Adam Macko in rookie ball: 5.96 ERA, 1.632 WHIP, 6.0 BB/9.
Sam Carlson in low A ball: 4.68 ERA, 1.620 WHIP, 5.9 BB/9.
Jorge Benitez in low A ball: 5.13 ERA, 1.633 WHIP, 6.8 BB/9.
Joe Rizzo in AA ball: .216/.310/.687
Nick Neidert: Traded, made MLB
Dylan Thompson: Traded, retired 2017
Cody Mobley: retired 2018
Another thing that quickly showed up this year was the way Seattle didn’t draft anyone that was ranked in the top 250 players from this cycle after the 4th round. In theory, every pick from round 1 through 8 can be from the top 250 without any unusual circumstances as there are 252 picks total for all teams in those rounds.
We may find, once the draftpicks are all signed, that Seattle had to go overslot for their three HS picks in rounds 1-3, which could have forced them to start looking for underslot players starting earlier this year than usual. This could be an explanation for the lack of consensus top 250 guys they chose. I think it’d be a bit of a copout, as you should be able to get both underslot and top 250 in one or two more picks rounds 5-10.

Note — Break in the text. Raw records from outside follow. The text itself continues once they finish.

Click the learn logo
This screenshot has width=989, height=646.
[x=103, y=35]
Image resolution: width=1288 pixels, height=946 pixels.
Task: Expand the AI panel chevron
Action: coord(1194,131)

I don’t think there’s anything particularly strange about the college hitters they drafted. I look at them as a group and there’s a pretty consistent theme: average power (to a man they hit between 8 and 12 homeruns this year), with very solid plate discipline (an average of 11.8 BB% to 15.4 SO%, with the worst SO rate being 22%), and every single bat posting at least 30% extra-basehit rate.

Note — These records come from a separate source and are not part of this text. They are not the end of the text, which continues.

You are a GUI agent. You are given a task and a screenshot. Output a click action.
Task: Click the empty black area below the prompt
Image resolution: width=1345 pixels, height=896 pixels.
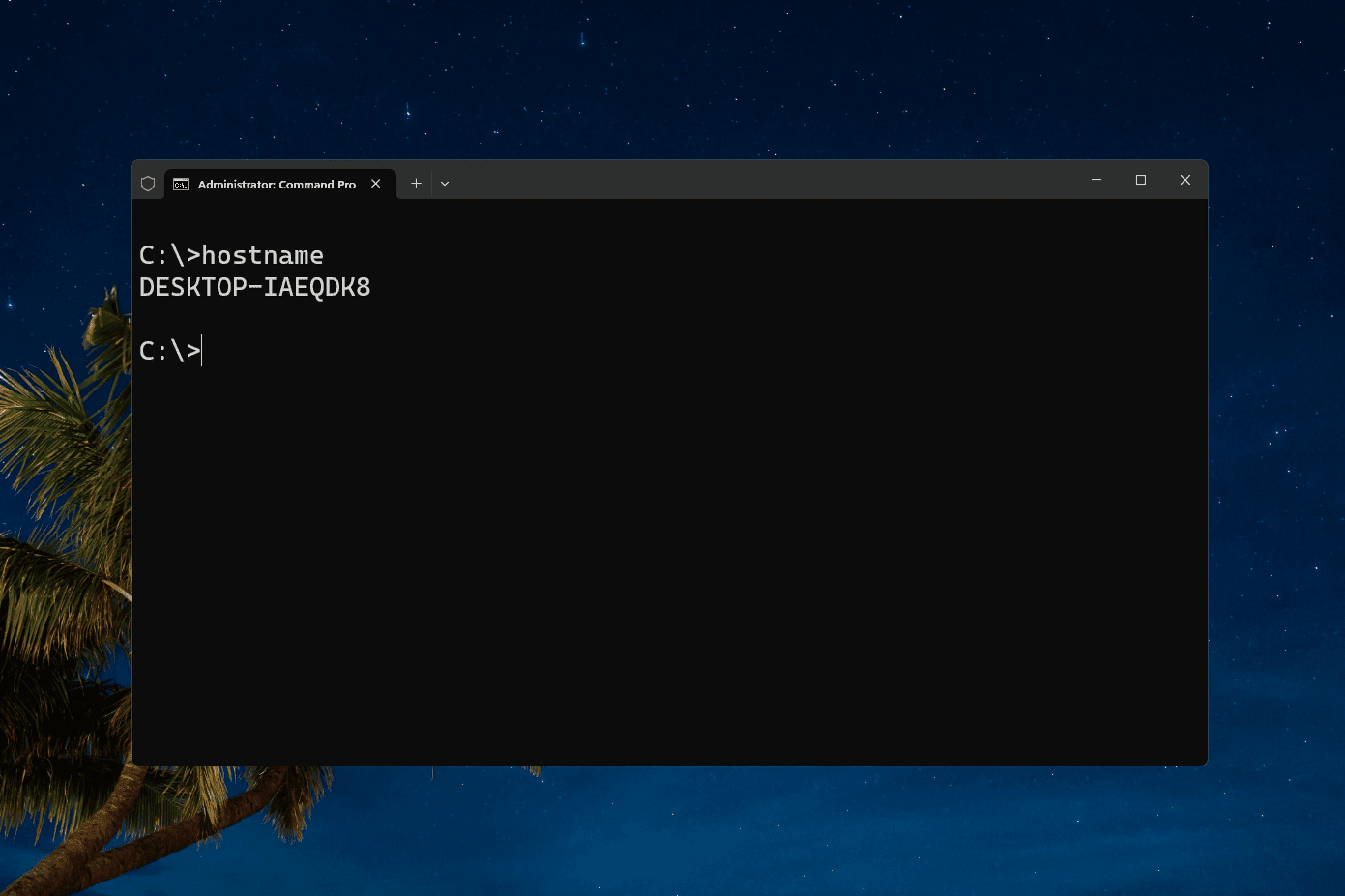(x=667, y=561)
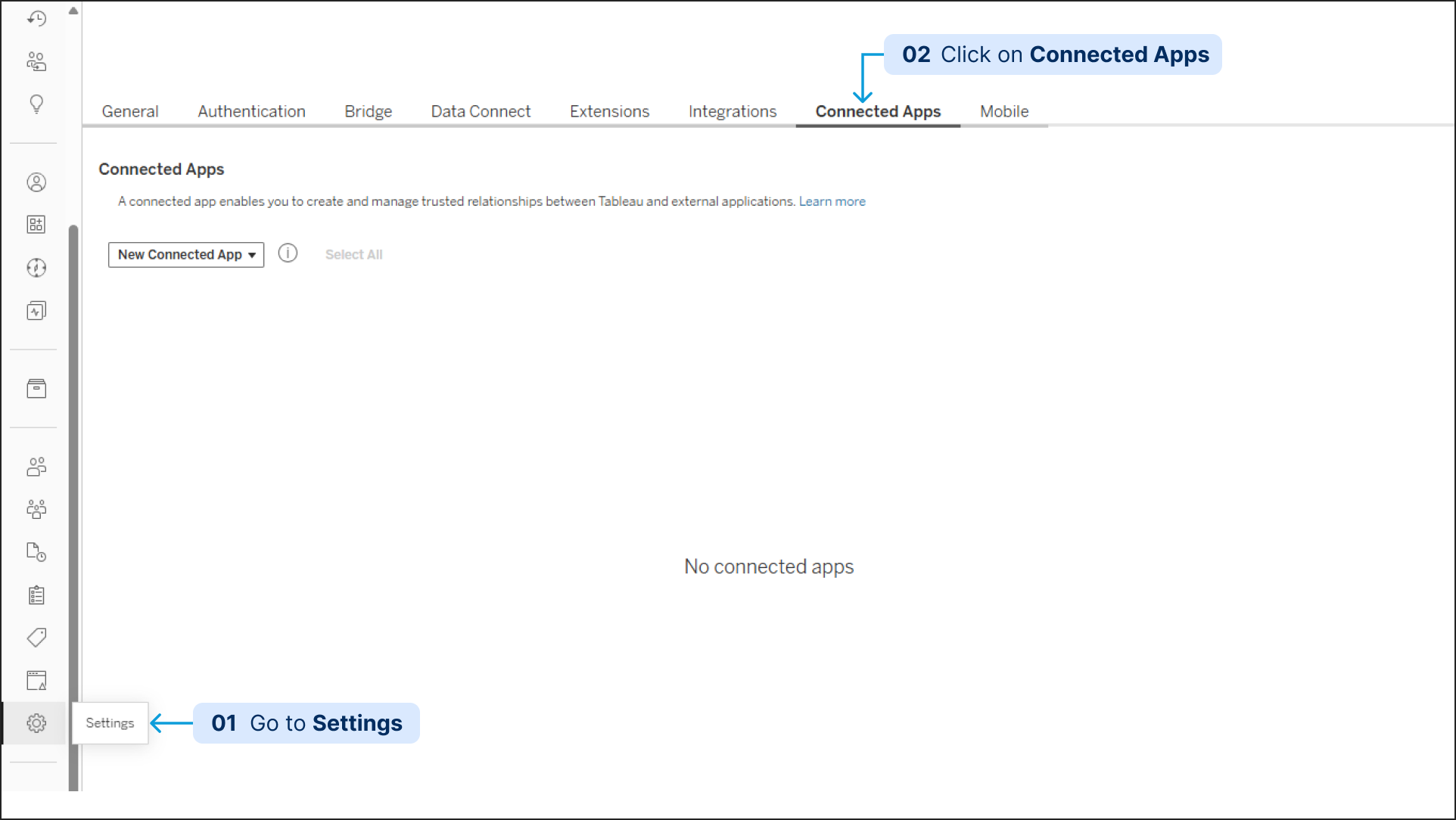Screen dimensions: 1456x820
Task: Open Collections grid icon in sidebar
Action: point(36,225)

So what is the unusual part of this draft class? It’s the pitchers. There is a striking randomness to this grouping of arms. There’s no heavy preference for starter vs reliever. There’s no pattern of picking guys with high K-rates. They aren’t generally consistent strike-throwers with high control. You could suspect there’s an element of pitching analytics at play (spin rate, velo, extension, flat vertical approach, etc), but in the past they looked for those things PLUS many of these other result-based metrics. Why punt on those elements now when they’ve been part of the formula up till now? That doesn’t track.
If you really look at this group of 2021 pitching draftees; the biggest commonality between these guys is……almost every single pitcher was a better performer in 2020 than they were in 2021.
Could it be possible the team decided to direct a majority of their 2021 scouting visits to focus on finding bats, while trusting more of their scouting reports on pitchers from the 2020 cycle??
This becomes more interesting in light of two things: 1) Seattle’s heavy drafting of more pitching than hitting from 2018-2020, 2) the carryover in scouting restrictions from COVID from mid-2020 college season to this year.
In addition to asking “what” was different about this draft cycle, I think it’s important to ask “why”. Why would they change how they scouted and drafted pitchers when they’ve been pretty successful doing it these last few years? One possible answer is that they didn’t. If you change the “when” of scouting these pitchers, the “what” actually looks less unusual.
I still don’t think any of the reasoning I’ve laid out here is an acceptable excuse for putting together a poor draft. Which I think three-four years from now we will all see this class as being. I’ve generally been pretty happy with the Jerry Dipoto era draft classes, and the farm system has been well-regarded since those collective classes. But I have my doubts this year. There are some obvious changes they made this year, and I suspect some unobvious changes, which also means it changes the assumptions and expectations we have that they will succeed.